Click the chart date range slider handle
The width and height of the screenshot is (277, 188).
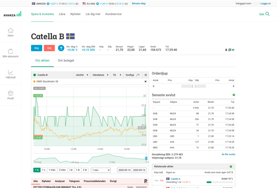pyautogui.click(x=146, y=159)
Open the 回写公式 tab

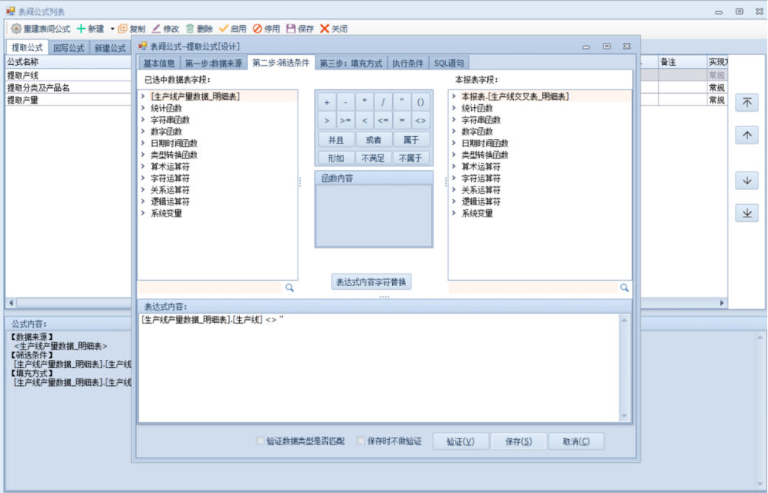69,48
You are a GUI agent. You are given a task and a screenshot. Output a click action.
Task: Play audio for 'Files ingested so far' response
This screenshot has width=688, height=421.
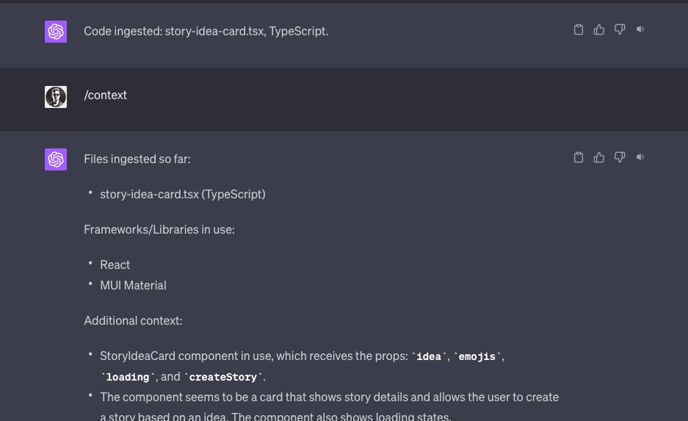pyautogui.click(x=640, y=157)
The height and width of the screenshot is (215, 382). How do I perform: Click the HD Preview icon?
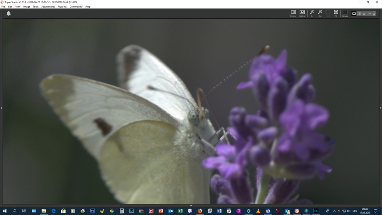pyautogui.click(x=293, y=13)

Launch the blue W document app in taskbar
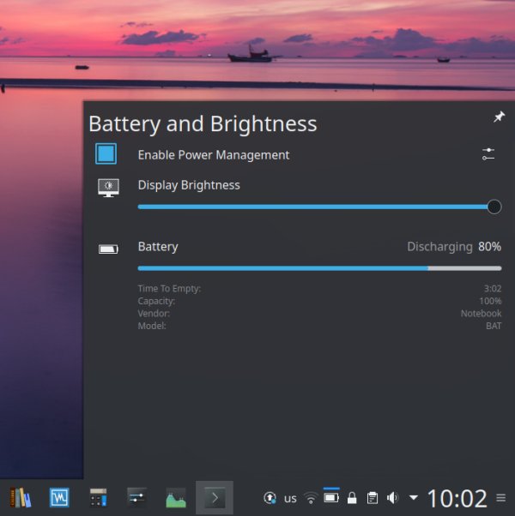[59, 497]
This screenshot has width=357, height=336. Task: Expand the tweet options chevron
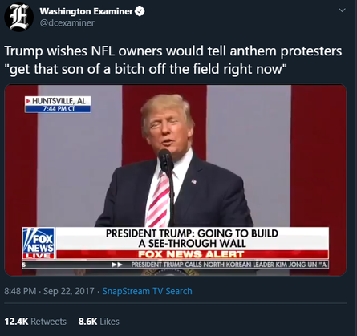pos(342,10)
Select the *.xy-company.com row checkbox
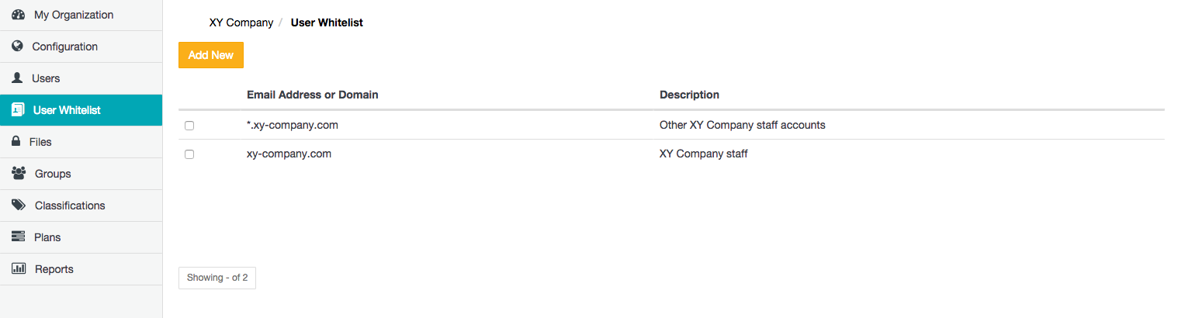 tap(189, 126)
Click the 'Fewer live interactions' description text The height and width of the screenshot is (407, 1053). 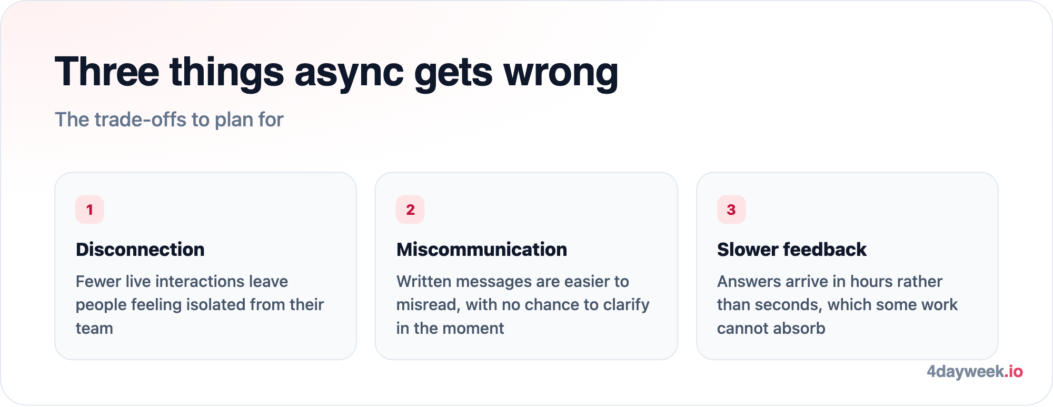click(x=200, y=304)
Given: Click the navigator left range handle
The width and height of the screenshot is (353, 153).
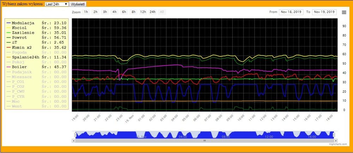Looking at the screenshot, I should click(74, 134).
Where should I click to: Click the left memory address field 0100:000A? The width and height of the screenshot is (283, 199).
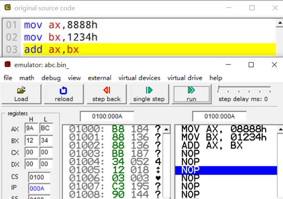[x=107, y=116]
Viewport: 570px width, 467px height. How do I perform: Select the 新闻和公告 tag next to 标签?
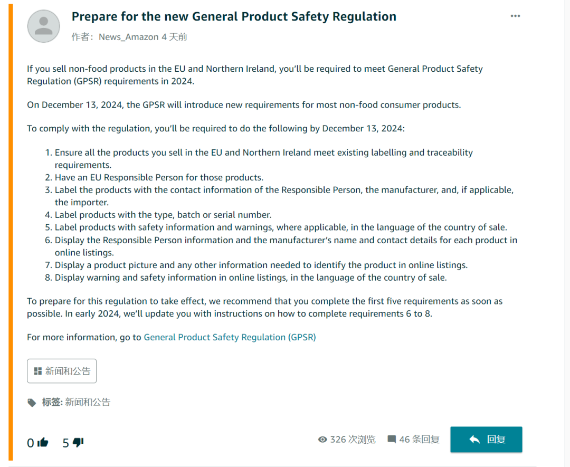[88, 402]
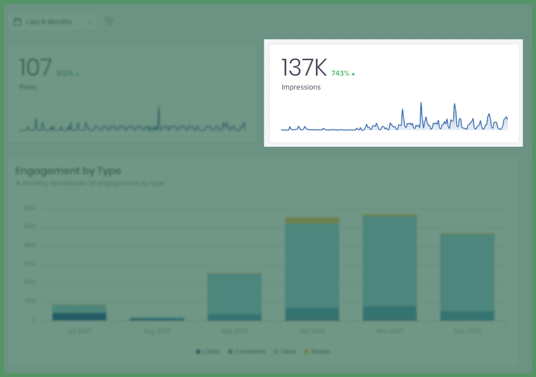Select the Posts metric card
The width and height of the screenshot is (536, 377).
coord(132,93)
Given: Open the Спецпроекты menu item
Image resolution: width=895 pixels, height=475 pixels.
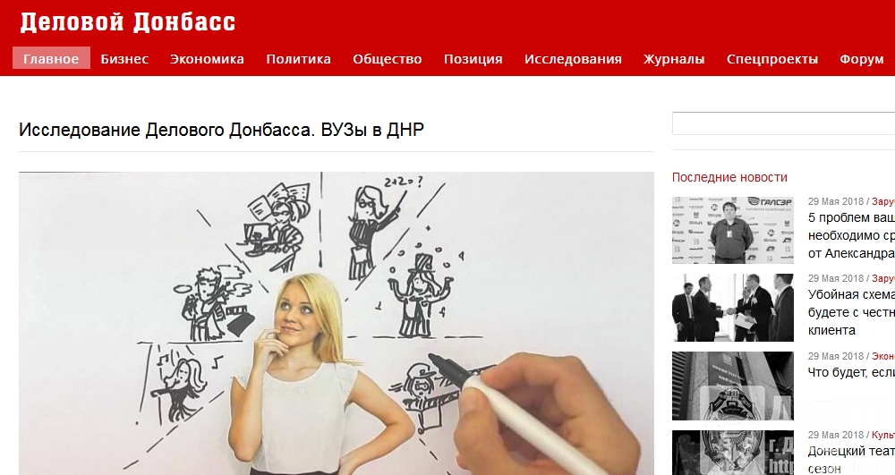Looking at the screenshot, I should [x=772, y=59].
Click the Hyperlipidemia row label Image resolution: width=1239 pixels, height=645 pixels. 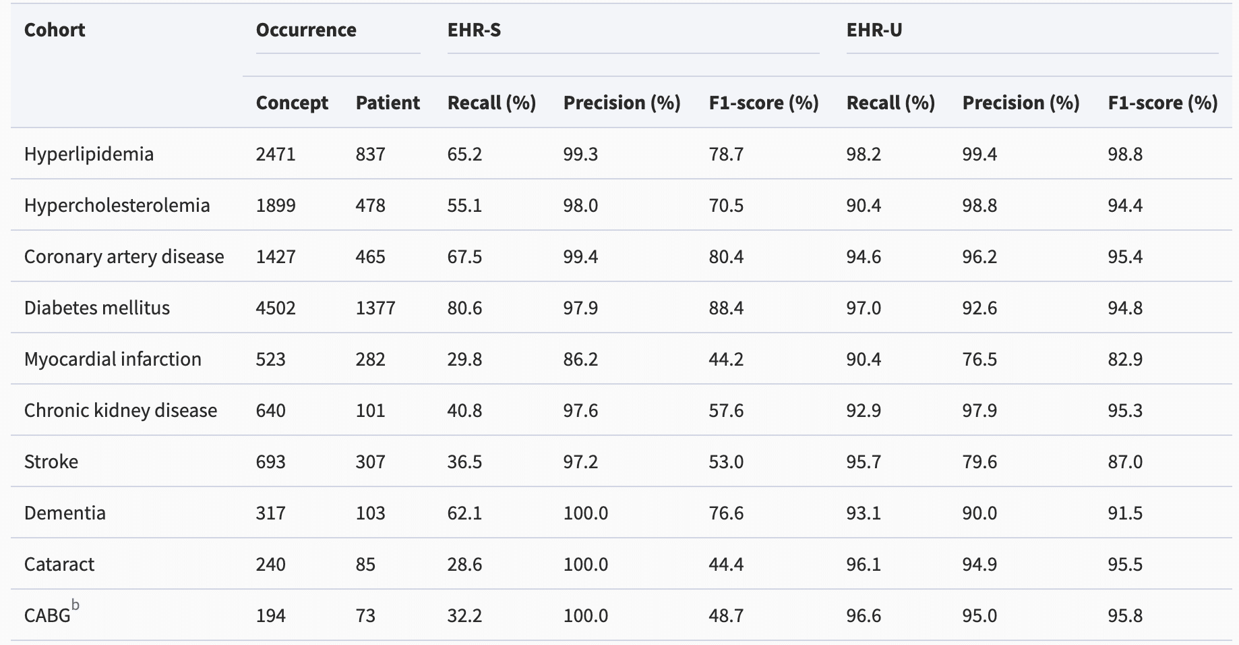pos(89,154)
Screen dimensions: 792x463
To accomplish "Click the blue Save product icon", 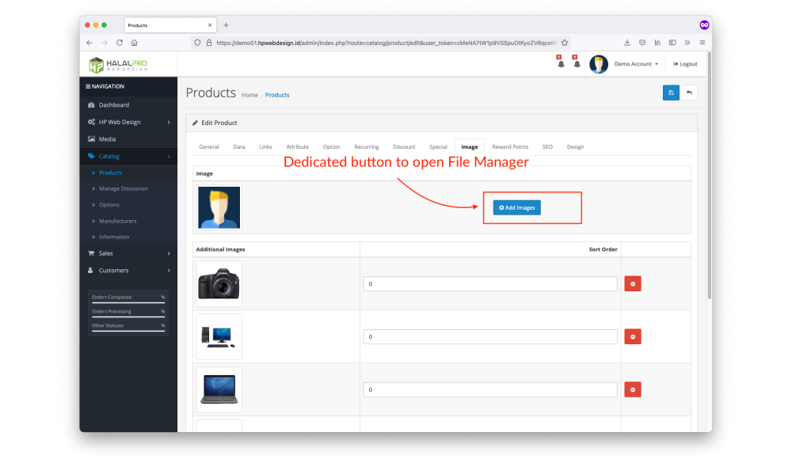I will coord(671,93).
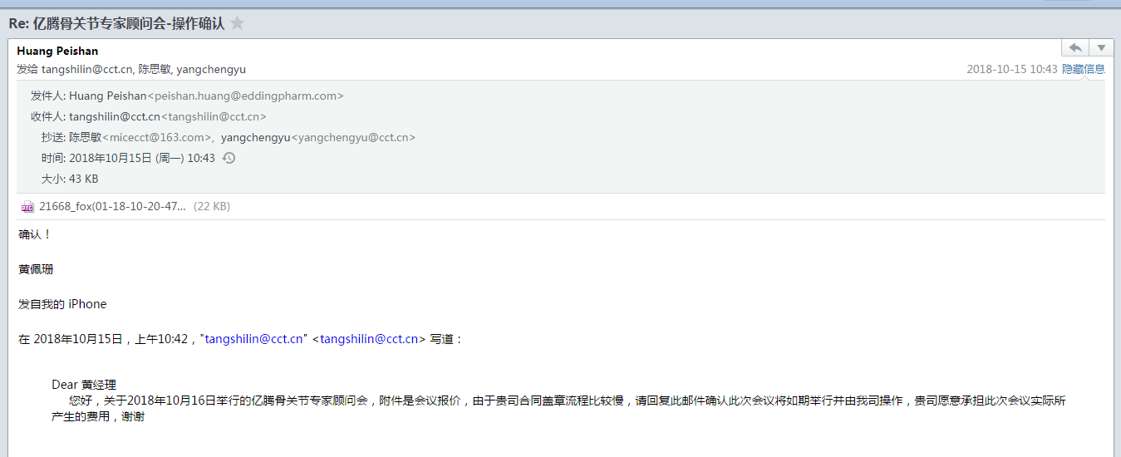Click the 2018-10-15 10:43 timestamp
The width and height of the screenshot is (1121, 457).
(1011, 69)
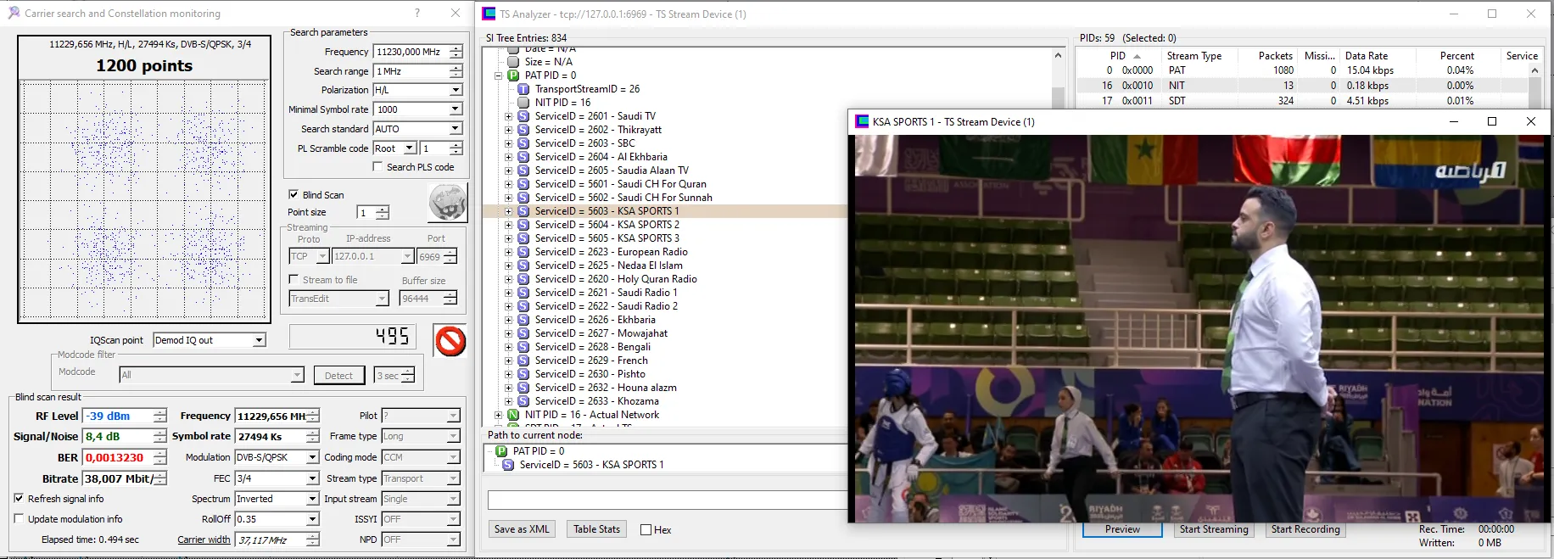
Task: Disable the Blind Scan checkbox
Action: tap(293, 194)
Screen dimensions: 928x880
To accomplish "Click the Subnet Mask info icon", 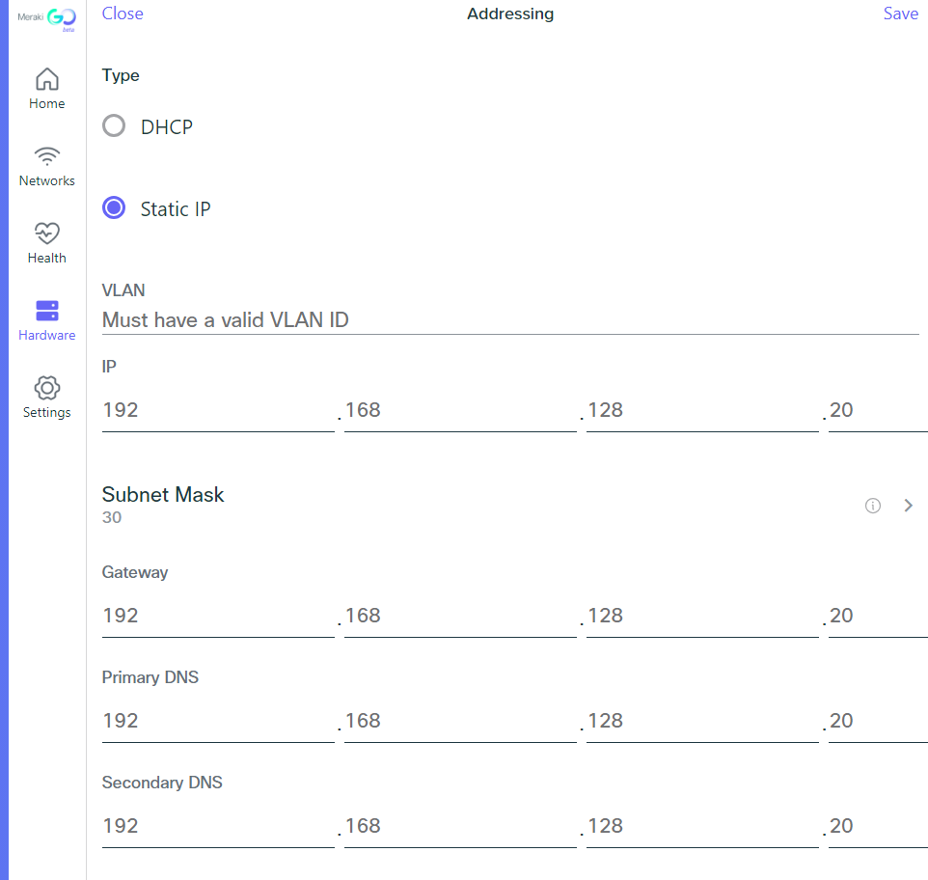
+ + + + + + +
TASK. Within the records above, find every line holding the word "range" and give the total as a bare number.

EXPECTED ANSWER. 2